Yangtze Optical Fibre and Cable Joint Stock Limited Company (YOFC) used MWC Barcelona 2026 to highlight a vision of digital infrastructure shaped by artificial intelligence and next-generation fibre. Under the theme “AI × Fibre,” the company showcased advances in hollow-core fibre and a broader all-optical ecosystem designed to support high-bandwidth, low-latency computing.
The centerpiece of YOFC’s exhibition was its hollow-core fibre technology, which differs from conventional solid-core fibre by guiding light through an air-filled core. According to the company, this approach can reduce transmission latency by roughly 31 percent and significantly lower nonlinear optical effects. Such gains are particularly relevant as AI systems demand faster data transfer between distributed data centers and computing clusters.

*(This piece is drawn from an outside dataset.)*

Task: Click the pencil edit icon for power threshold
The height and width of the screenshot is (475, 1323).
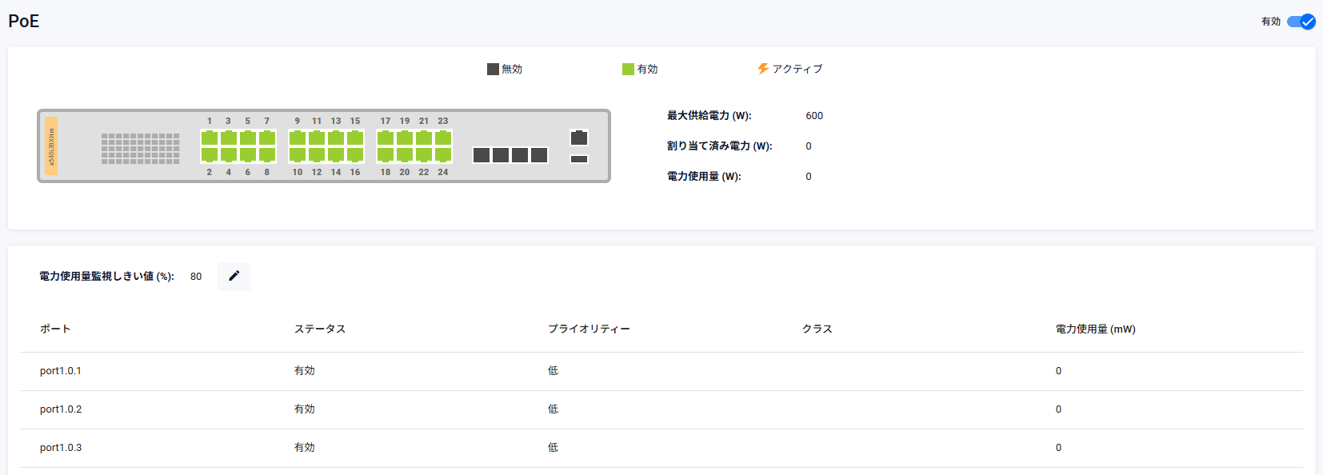Action: click(234, 276)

As large-scale AI model training becomes more common, infrastructure bottlenecks increasingly shift from processors to networks. YOFC’s argument is that improvements in fibre technology can help relieve those constraints, especially when paired with 400G and 800G optical transceivers. The company says it has achieved commercial-scale production of long-length, ultra-low-loss hollow-core fibre, placing it among a limited number of manufacturers able to move beyond laboratory prototypes.
Beyond the fibre itself, YOFC presented a range of application scenarios. These included AI-focused computing centers, global network corridors using submarine cables, and industry-specific fibre solutions for transportation and immersive entertainment. The emphasis on an “all-optical” ecosystem reflects a belief that next-generation networks will rely on deeper integration between physical fibre infrastructure and emerging digital services.

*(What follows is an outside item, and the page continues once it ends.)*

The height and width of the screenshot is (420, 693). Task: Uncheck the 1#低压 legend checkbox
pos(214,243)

Sustainability also featured prominently in the company’s messaging. YOFC framed hollow-core fibre and related technologies as supporting energy efficiency across the lifecycle of digital infrastructure, from manufacturing to deployment. As AI workloads expand and energy consumption becomes a central concern, network efficiency may become as strategically important as computing power.
While many discussions around AI focus on software breakthroughs, YOFC’s showcase underscored a quieter reality: the intelligence of tomorrow still depends on the physics of light moving through glass—and, increasingly, through air-filled fibre cores.